I have played a lot of Pokémon games through this project thanks to their consistent popularity in the UK. The success of the Nintendo DS helped take things up another level still, giving us not just Pokémon Ranger as a chart-topper but, in Pokémon SoulSilver, the first Pokémon remake to make it to #1. SoulSilver and HeartGold were updated versions of Silver and Gold, the latter of which was #1 here on the GameBoy Color. And while games nostalgia hadn’t got as far along eating its own tail in 2010 as now, it’s worth noting that Silver and Gold had been released here less than a decade previously.
For Pokémon, that decade had been a long decade and no time at all, its rapid-fire UK releases partly a product of the initial delay that meant it only took off here in the year 2000. Game Freak’s pattern of iteration and reiteration would have led to a feeling of repetition anyway, but it was even more apparent. And coming off Pokémon Diamond and Pokémon Platinum, the thing which initially stood out most about playing Pokémon Soulsilver was that it could so easily have passed to me as a new DS game if I didn’t know otherwise.
This is a credit to its careful updating, the tile-by-tile reimagining of its world, the new models of every little creature, and the integration of DS-specific features. Occasional glimpses of its origins peek through – the three letter colour abbreviations, Blu Apricot and all; the repetitive phone calls where you get to hear how Joey’s rattata is in the top percentage of rattata; the presence in the story of an already vestigial Team Rocket. Mostly, though, when surfing and flying around, running into legendary pokémon, and staking out routes, it feels right up to date.
Is this because Pokémon Diamond was itself essentially a Game Boy Color Pokémon game with a new lick of paint anyway? Well, yeah, but is that all bad? Elsewhere in the games world, an ever-growing conservative aversion to anything that wasn’t a sequel was often combining with the need for constant progress for the sake of progress to homogenising and stifling effect. If Pokémon wasn’t innovating, at least it confidently remained the best version of itself again and again with each new story. With a new set of pokémon and a couple of tweaks, the process of its battles, of working out and exploiting weaknesses, of trying to balance the progress of your team, is as enjoyable as ever.

# # #

Exercise requirements:
a: Using the passage on Pokémon SoulSilver, decide whether each statement agrees with it. Answer yes or no for each, and quote the words of the passage that settle it.
(i) Pokémon SoulSilver was the first Pokémon remake to reach #1.
(ii) Pokémon Gold reached #1 in the UK on the Game Boy Advance.
(iii) Pokémon took off in the UK in 1998.
b: Name every Pokémon game title mentioned in the passage on Pokémon SoulSilver.
c: Carry on the passage on Pokémon SoulSilver with a paragraph that follows from its final sentence.

# # #

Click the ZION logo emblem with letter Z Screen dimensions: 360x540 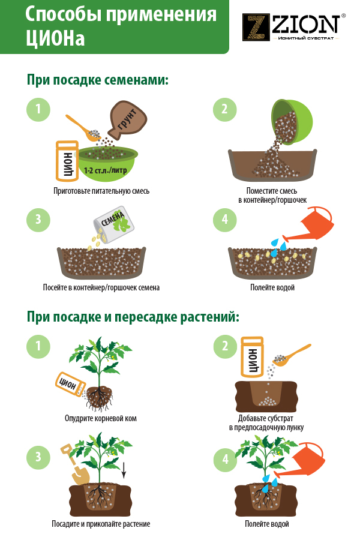tap(256, 27)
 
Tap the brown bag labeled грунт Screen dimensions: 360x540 tap(127, 120)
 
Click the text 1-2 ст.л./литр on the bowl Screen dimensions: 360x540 tap(106, 170)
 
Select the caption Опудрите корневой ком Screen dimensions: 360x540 tap(101, 418)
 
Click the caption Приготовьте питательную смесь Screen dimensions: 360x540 tap(101, 191)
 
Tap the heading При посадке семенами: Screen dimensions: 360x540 tap(98, 80)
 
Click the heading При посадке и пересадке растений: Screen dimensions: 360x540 tap(133, 317)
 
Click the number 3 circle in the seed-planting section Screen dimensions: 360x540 tap(38, 220)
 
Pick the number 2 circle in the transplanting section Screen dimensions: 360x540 tap(225, 346)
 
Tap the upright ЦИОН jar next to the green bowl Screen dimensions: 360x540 tap(67, 161)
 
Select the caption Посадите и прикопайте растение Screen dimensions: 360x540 tap(101, 524)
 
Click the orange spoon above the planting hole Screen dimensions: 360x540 tap(291, 355)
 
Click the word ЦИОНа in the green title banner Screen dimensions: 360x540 tap(55, 38)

# # #

Answer list:
a:
(i) Yes: "in Pokémon SoulSilver, the first Pokémon remake to make it to #1"
(ii) No: "the latter of which was #1 here on the GameBoy Color"
(iii) No: "it only took off here in the year 2000"

b: Pokémon Ranger, Pokémon SoulSilver, HeartGold, Silver, Gold, Pokémon Diamond, Pokémon Platinum

c:
Some of the reasons for staying the same are highlighted in the game. In a remake of the second entries, you already encounter a battle against a “Pokéfan” with a pikachu, and with a baby in a pikachu onesie. It’s very knowing about the impact of the first game and everything that went with it, and at the same time doesn’t reflect how much more than just the iconography was adored and remained. Like a pokémon captured by the attract move, it was immobilised by love.
While the differences between games may not be big but they are there. In some senses Pokémon games don’t have a lot of story, and that applies to Silver/Gold/SoulSilver/HeartGold especially. Just as each Pokémon crams a lot of personality into a small design and a few moves, though, the repetition of routes, battles and gyms mean each deviation takes on significance.
After a series of gyms with the standard build-up battles, there’s a bit where you cure a lighthouse-powering pokémon and each person in the gym with the ! above their head is just coming over to give messages of encouragement, and it feels lovely. The way the game pushes you into a handful of battles with powerful wild pokémon feels like a subtle gift and encouragement of its own as you can capture them and improve your team. The kimono girls who you help at intervals right throughout the game eventually coming together as one Eevee-powered battle team is another moment that puts a tiny bit of narrative on a big scale very effectively.
Pokémon Soulsilver is the first Pokémon game I’ve ever finished, or at least the first where I became league champion and rolled the credits (its post-game in a whole new/old setting is particularly famous and big). There are many reasons for that, some of them nothing to do the game, but partly I think it’s the slight lean further into emphasising the basic challenge of getting better at being a pokémon trainer, which was so appealing. Even more so after playing the versions which added little extras onto that. It’s a small difference, but this series makes those count.